(Collected data)

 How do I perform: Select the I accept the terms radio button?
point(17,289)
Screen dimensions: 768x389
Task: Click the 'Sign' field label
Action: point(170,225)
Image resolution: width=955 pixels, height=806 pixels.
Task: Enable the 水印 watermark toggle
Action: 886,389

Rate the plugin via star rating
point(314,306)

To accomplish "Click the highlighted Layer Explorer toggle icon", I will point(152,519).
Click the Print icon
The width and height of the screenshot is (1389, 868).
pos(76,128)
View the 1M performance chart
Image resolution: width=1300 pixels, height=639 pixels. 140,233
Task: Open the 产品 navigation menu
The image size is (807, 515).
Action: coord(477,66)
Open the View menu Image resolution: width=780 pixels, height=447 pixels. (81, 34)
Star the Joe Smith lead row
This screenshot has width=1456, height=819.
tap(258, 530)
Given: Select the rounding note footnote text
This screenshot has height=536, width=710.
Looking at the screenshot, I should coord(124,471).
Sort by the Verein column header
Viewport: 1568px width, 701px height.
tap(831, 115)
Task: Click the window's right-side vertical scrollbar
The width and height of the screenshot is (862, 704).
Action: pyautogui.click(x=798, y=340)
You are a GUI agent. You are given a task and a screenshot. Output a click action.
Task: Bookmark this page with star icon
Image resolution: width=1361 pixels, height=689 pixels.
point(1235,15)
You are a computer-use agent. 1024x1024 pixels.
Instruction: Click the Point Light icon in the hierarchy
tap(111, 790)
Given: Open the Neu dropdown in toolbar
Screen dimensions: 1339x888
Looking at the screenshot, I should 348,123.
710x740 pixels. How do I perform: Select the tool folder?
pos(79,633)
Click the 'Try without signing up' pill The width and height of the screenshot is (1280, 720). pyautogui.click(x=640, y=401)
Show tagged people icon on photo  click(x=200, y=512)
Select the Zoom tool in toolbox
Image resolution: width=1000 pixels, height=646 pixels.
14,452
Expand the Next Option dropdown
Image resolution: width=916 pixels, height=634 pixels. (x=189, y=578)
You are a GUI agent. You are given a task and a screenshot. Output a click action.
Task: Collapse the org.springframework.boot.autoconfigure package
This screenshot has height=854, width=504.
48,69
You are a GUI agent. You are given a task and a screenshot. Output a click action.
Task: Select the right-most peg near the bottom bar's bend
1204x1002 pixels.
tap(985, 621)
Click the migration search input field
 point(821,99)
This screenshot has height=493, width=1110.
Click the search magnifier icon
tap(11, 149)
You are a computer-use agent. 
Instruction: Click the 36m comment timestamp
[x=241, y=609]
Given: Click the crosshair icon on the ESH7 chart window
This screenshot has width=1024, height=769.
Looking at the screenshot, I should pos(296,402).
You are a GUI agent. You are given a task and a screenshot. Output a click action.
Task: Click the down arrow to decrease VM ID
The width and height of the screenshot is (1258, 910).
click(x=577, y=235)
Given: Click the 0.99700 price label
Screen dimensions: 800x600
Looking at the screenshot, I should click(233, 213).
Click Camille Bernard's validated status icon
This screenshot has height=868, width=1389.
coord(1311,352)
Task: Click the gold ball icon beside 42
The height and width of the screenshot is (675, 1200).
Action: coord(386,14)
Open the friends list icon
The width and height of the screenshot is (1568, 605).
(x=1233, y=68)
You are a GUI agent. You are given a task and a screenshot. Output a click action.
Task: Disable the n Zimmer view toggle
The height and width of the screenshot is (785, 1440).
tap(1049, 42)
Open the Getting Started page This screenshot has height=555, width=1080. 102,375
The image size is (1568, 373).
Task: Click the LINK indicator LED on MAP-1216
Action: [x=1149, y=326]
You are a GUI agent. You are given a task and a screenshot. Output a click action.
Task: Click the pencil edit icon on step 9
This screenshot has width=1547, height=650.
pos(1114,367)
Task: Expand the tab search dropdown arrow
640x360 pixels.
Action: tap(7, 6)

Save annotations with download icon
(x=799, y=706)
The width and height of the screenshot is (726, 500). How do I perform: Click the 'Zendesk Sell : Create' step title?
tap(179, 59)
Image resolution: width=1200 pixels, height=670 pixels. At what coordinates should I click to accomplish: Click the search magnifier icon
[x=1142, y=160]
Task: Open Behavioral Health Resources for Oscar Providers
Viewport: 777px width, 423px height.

Work request:
All the entries should be output exactly as given.

Problem solution:
 How do I perform: Select the I accept the terms radio button?
point(17,289)
Screen dimensions: 768x389
Task: Click the 'Sign' field label
Action: point(170,225)
Image resolution: width=955 pixels, height=806 pixels.
Task: Enable the 水印 watermark toggle
Action: 886,389

Rate the plugin via star rating
point(314,306)

To accomplish "Click the highlighted Layer Explorer toggle icon", I will point(152,519).
Click the Print icon
The width and height of the screenshot is (1389, 868).
pos(76,128)
View the 1M performance chart
Image resolution: width=1300 pixels, height=639 pixels. 140,233
Task: Open the 产品 navigation menu
The image size is (807, 515).
Action: coord(477,66)
Open the View menu Image resolution: width=780 pixels, height=447 pixels. (81, 34)
Star the Joe Smith lead row
This screenshot has width=1456, height=819.
tap(258, 530)
Given: Select the rounding note footnote text
This screenshot has height=536, width=710.
Looking at the screenshot, I should coord(124,471).
Sort by the Verein column header
Viewport: 1568px width, 701px height.
tap(831, 115)
Task: Click the window's right-side vertical scrollbar
The width and height of the screenshot is (862, 704).
Action: pyautogui.click(x=798, y=340)
You are a GUI agent. You are given a task and a screenshot. Output a click action.
Task: Bookmark this page with star icon
Image resolution: width=1361 pixels, height=689 pixels.
point(1235,15)
You are a computer-use agent. 1024x1024 pixels.
Instruction: Click the Point Light icon in the hierarchy
tap(111, 790)
Given: Open the Neu dropdown in toolbar
Screen dimensions: 1339x888
Looking at the screenshot, I should 348,123.
710x740 pixels. How do I perform: Select the tool folder?
pos(79,633)
Click the 'Try without signing up' pill The width and height of the screenshot is (1280, 720). pyautogui.click(x=640, y=401)
Show tagged people icon on photo  click(x=200, y=512)
Select the Zoom tool in toolbox
Image resolution: width=1000 pixels, height=646 pixels.
14,452
Expand the Next Option dropdown
Image resolution: width=916 pixels, height=634 pixels. (x=189, y=578)
You are a GUI agent. You are given a task and a screenshot. Output a click action.
Task: Collapse the org.springframework.boot.autoconfigure package
This screenshot has height=854, width=504.
48,69
You are a GUI agent. You are given a task and a screenshot. Output a click action.
Task: Select the right-most peg near the bottom bar's bend
1204x1002 pixels.
tap(985, 621)
Click the migration search input field
 point(821,99)
This screenshot has height=493, width=1110.
Click the search magnifier icon
tap(11, 149)
You are a computer-use agent. 
Instruction: Click the 36m comment timestamp
[x=241, y=609]
Given: Click the crosshair icon on the ESH7 chart window
This screenshot has width=1024, height=769.
Looking at the screenshot, I should pos(296,402).
You are a GUI agent. You are given a task and a screenshot. Output a click action.
Task: Click the down arrow to decrease VM ID
The width and height of the screenshot is (1258, 910).
click(x=577, y=235)
Given: Click the 0.99700 price label
Screen dimensions: 800x600
Looking at the screenshot, I should click(233, 213).
Click Camille Bernard's validated status icon
This screenshot has height=868, width=1389.
coord(1311,352)
Task: Click the gold ball icon beside 42
The height and width of the screenshot is (675, 1200).
Action: coord(386,14)
Open the friends list icon
The width and height of the screenshot is (1568, 605).
(x=1233, y=68)
You are a GUI agent. You are given a task and a screenshot. Output a click action.
Task: Disable the n Zimmer view toggle
The height and width of the screenshot is (785, 1440).
tap(1049, 42)
Open the Getting Started page This screenshot has height=555, width=1080. 102,375
The image size is (1568, 373).
Task: Click the LINK indicator LED on MAP-1216
Action: [x=1149, y=326]
You are a GUI agent. You are given a task and a screenshot. Output a click action.
Task: Click the pencil edit icon on step 9
This screenshot has width=1547, height=650.
pos(1114,367)
Task: Expand the tab search dropdown arrow
640x360 pixels.
Action: tap(7, 6)

Save annotations with download icon
(x=799, y=706)
The width and height of the screenshot is (726, 500). How do I perform: Click the 'Zendesk Sell : Create' step title?
tap(179, 59)
Image resolution: width=1200 pixels, height=670 pixels. At what coordinates should I click to accomplish: Click the search magnifier icon
[x=1142, y=160]
Task: Open Behavioral Health Resources for Oscar Providers
Viewport: 777px width, 423px height.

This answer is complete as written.